__What you need to do__: Could you turn the entries below into a numbered list, dropping any blank lines and leaving out the pictures?

__Task inputs__:
<<<<
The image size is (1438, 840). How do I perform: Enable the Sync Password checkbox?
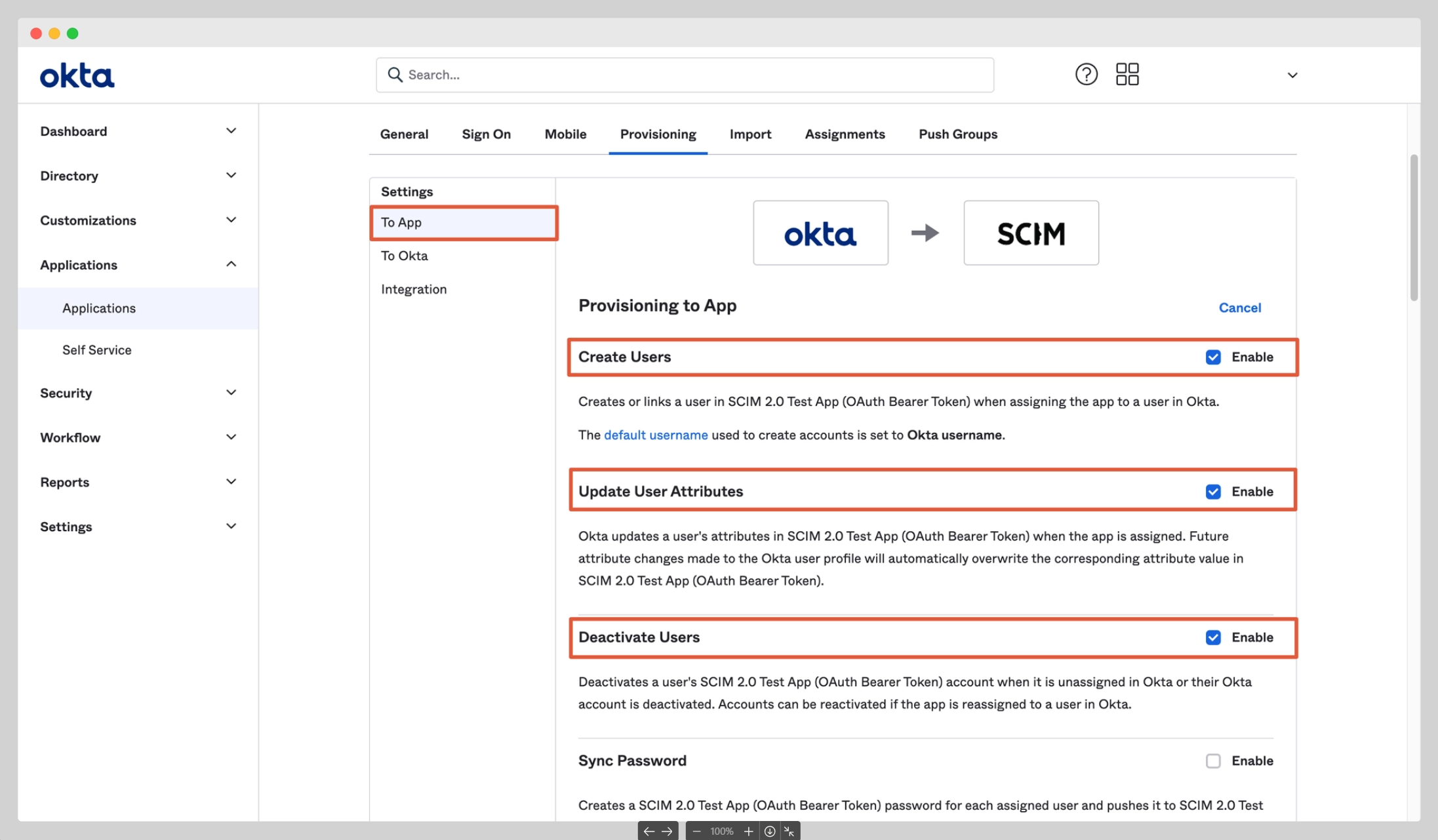pos(1212,761)
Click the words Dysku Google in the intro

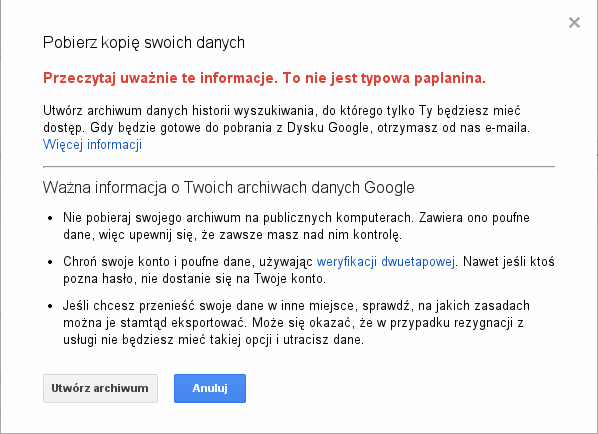(328, 127)
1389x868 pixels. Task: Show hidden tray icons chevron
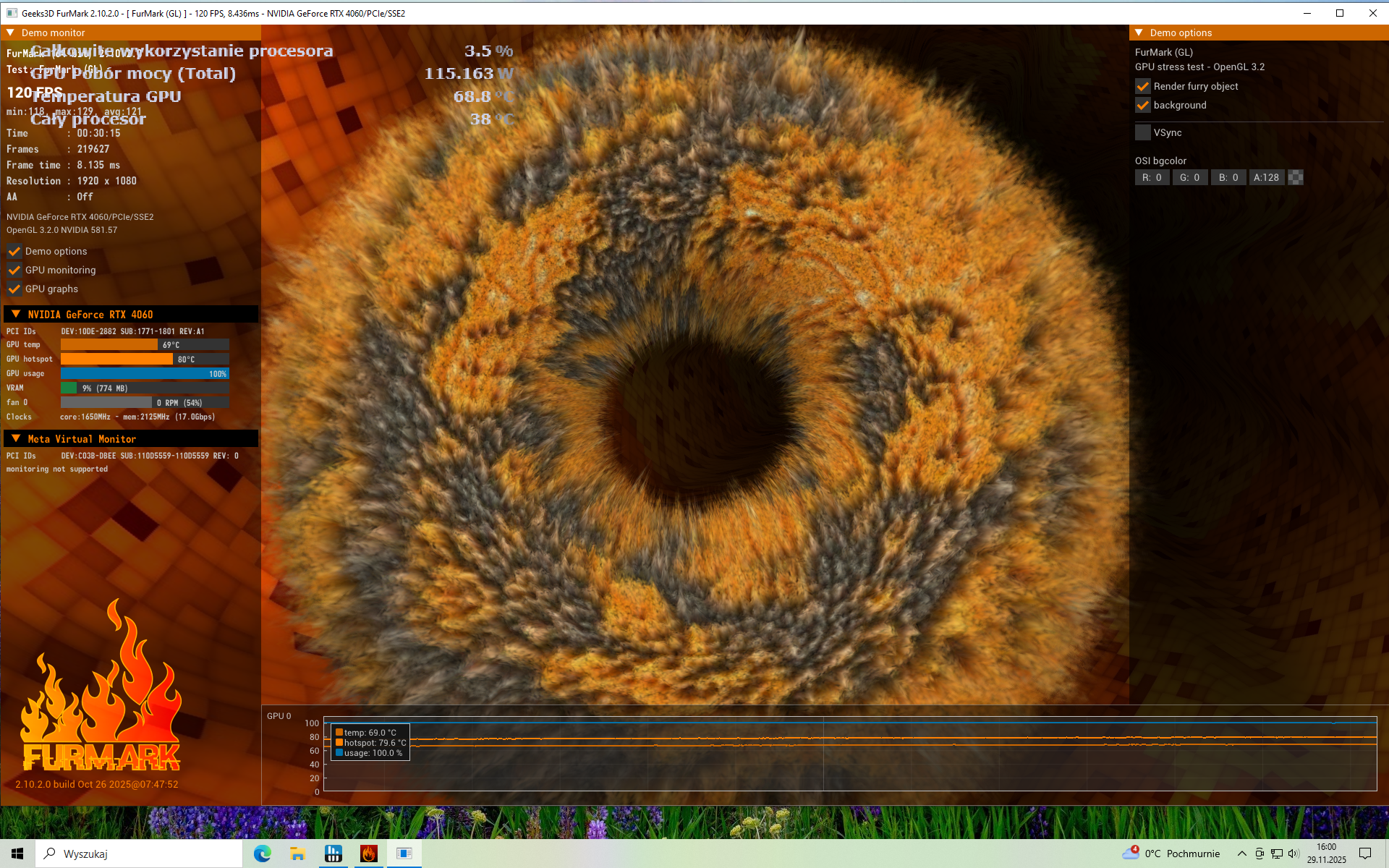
>>>>
__Answer to this exercise__:
1. The image size is (1438, 840). How do I perform: Enable the Sync Password checkbox?
2. pos(1212,761)
3. Click the words Dysku Google in the intro
4. (328, 127)
5. 1389x868 pixels. Task: Show hidden tray icons chevron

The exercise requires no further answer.